YOUR TASKS:
• a. In the forum thread, how often does hand animation usually have keyframes?
• b. Reproduce the part of the forum thread starting at "Kinds of Textures: Most" and ending at "you mean here.".

SOURCE DOCUMENT:

==============================

Discussion in 'Community Learning & Teaching' started by teknophyl, Jun 22, 2014.

  1. teknophyl

    teknophyl

    Joined:
    Jun 22, 2014
    Posts:
    51
    Hello everyone:

    I attended an intro to Unity session today and really enjoyed it.

    I'm a long time gamer.

    I also consider myself a very experienced C# developer.

    However, I am not an experienced game developer.

    I'm hoping someone can refer a good book or article that describes and explains typical game development terminology. For example:

    What are keyframes?
    What are the different kinds of textures? Mappings? Shader effects?

    I'm starting with 2D (I am a shmup and platform junkie), so I understand that not everything is going to be germane at my level of experience (game dev experience = none).

    I came across:
    http://hub.jmonkeyengine.org/wiki/doku.php/jme3:terminology

    Which looks promising. Can anyone suggest any other sites? Preferably books?

    Thanks!
    Tek
     
  2. MakeCodeNow

    MakeCodeNow

    Joined:
    Feb 14, 2014
    Posts:
    1,246
    There are *a lot* of game dev books, but I'm not aware of any that really concisely answer terminology. If I were you I'd say just google the terms as you come across them. However, feel free to post here and I'll answer them as often as I can. If you want a game dev book in general, I'd go with whatever has really good reviews on amazon.

    Keframes: The term comes from traditional animation. These are human authored poses that the computer interpolates between. The frames between keyframes are called tweens. Hand animation usually has keyframes every 3-6 frames. Mocap usually has keyframes every frame.

    Kinds of Textures: Most commonly textures are 2D images. There are a lot of ways to compress and store them, but that's just detail. There are cube maps, which is a texture where each part represents the face of a cube. Usually these are used to represent captures of an environment like for reflections or certain lighting techniques. Much less common are volume textures, which are 3D textures where each pixel is voxel-like (think minecraft). People also talk about specular maps, diffuse maps, alpha maps, etc but these are just 2D images used to author different aspects of a material's surface variation.

    Mappings: Not sure what you mean here.

    Shader Effects: A shader is a program that runs on a GPU. They basically tell the GPU how to transform the vertices of a mesh and then how to generate the final color of each pixel of that mesh on the screen. In modern systems, shaders do everything from basic transformations to skinning to complex lighting. Shader effects can mean anything from basic shaders to shaders that are used to create a visual effect (like something burning up). Some people also use shader effects to mean post processing effects, i.e. a shader used on the final image to do things like bloom or depth of field.

==============================

Dataset excerpts:
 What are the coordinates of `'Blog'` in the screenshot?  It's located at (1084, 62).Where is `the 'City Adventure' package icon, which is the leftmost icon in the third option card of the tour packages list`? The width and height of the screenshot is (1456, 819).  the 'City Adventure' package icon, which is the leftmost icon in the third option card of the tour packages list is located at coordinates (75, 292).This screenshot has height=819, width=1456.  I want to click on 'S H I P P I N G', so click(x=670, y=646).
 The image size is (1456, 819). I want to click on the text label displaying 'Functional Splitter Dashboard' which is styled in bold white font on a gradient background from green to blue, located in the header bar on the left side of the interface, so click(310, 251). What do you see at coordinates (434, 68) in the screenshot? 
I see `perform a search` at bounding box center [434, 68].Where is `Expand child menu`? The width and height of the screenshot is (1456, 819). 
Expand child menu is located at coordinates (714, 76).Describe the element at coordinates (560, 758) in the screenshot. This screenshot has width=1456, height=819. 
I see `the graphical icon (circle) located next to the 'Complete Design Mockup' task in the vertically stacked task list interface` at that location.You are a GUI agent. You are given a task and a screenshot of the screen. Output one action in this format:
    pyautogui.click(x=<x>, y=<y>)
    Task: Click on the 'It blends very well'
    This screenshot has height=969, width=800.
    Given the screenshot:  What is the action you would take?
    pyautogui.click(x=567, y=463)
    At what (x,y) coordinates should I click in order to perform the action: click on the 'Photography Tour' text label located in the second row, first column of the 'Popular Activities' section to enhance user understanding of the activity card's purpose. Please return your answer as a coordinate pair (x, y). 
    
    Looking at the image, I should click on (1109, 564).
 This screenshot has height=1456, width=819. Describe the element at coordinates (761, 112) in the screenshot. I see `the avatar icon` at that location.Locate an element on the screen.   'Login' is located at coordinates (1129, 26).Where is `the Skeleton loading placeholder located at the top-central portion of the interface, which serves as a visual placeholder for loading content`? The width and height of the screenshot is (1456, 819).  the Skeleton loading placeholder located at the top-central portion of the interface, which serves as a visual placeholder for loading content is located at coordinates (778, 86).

==============================

EXERCISE RESULTS:
• a. Every 3-6 frames.

• b.
Kinds of Textures: Most commonly textures are 2D images. There are a lot of ways to compress and store them, but that's just detail. There are cube maps, which is a texture where each part represents the face of a cube. Usually these are used to represent captures of an environment like for reflections or certain lighting techniques. Much less common are volume textures, which are 3D textures where each pixel is voxel-like (think minecraft). People also talk about specular maps, diffuse maps, alpha maps, etc but these are just 2D images used to author different aspects of a material's surface variation.

    Mappings: Not sure what you mean here.